The belief that there is a fundamental difference in the nature of legal and conventional constitutional rules never rested on much of anything other than the assertions of scholars and, eventually, courts that have uncritically followed these scholars. The distinctions that they have attempted to draw between law and convention do not involve material differences.  Ironically, the Miller majority’s own reasons strongly suggest as much. When it considers the effect of the “recognition” of the Sewel convention by the Scotland Act 2016, it concludes by incorporating it into statute,

the UK Parliament is not seeking to convert the Sewel Convention into a rule which can be interpreted, let alone enforced, by the courts; rather, it is recognising the convention for what it is, namely a political convention. [148]

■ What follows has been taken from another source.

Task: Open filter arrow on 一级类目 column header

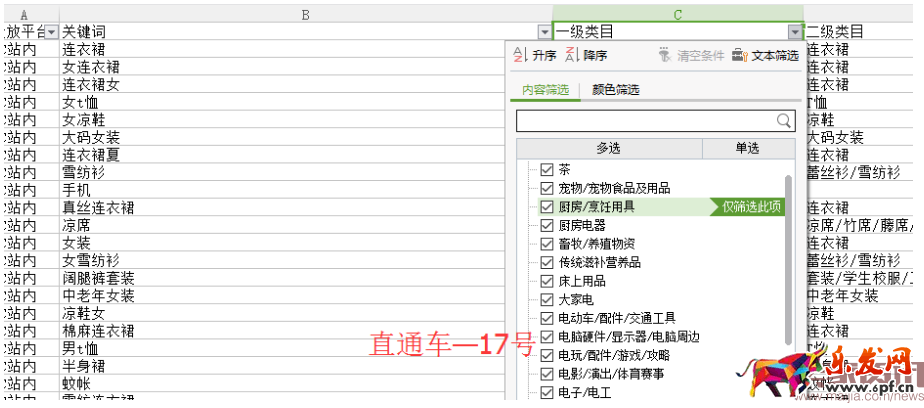Action: coord(795,32)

This seems to me to acknowledge that the source of a rule ― statute or convention, or in another case the common law ― is less material than “the nature of the content” [148] of that rule. Some rules, whether ostensibly legal or conventional, do not let themselves to judicial interpretation or enforcement. (Whether it is the case that the Sewel convention is such a rule is a separate question which I will not try answering here.) But other rules do lend themselves to judicial interpretation or enforcement ― and for them too, it should not matter whether these are ostensibly legal or conventional rules. The question the court ought to have asked itself is whether the rule is suitable for judicial application ― not whether it is law or convention.

My views on the distinction, or lack thereof, between law and convention (which I have sought to explain at greater length in my paper “Towards a Jurisprudence of Constitutional Conventions”, (2011) 11 OUCLJ 29, and briefly in a forthcoming piece in the Supreme Court Law Review) are, I am well aware, rather heretical. Yet to me the conventional thinking on the issue of constitutional conventions, and conventional arguments for distinguishing them from legal rules, are simply not convincing.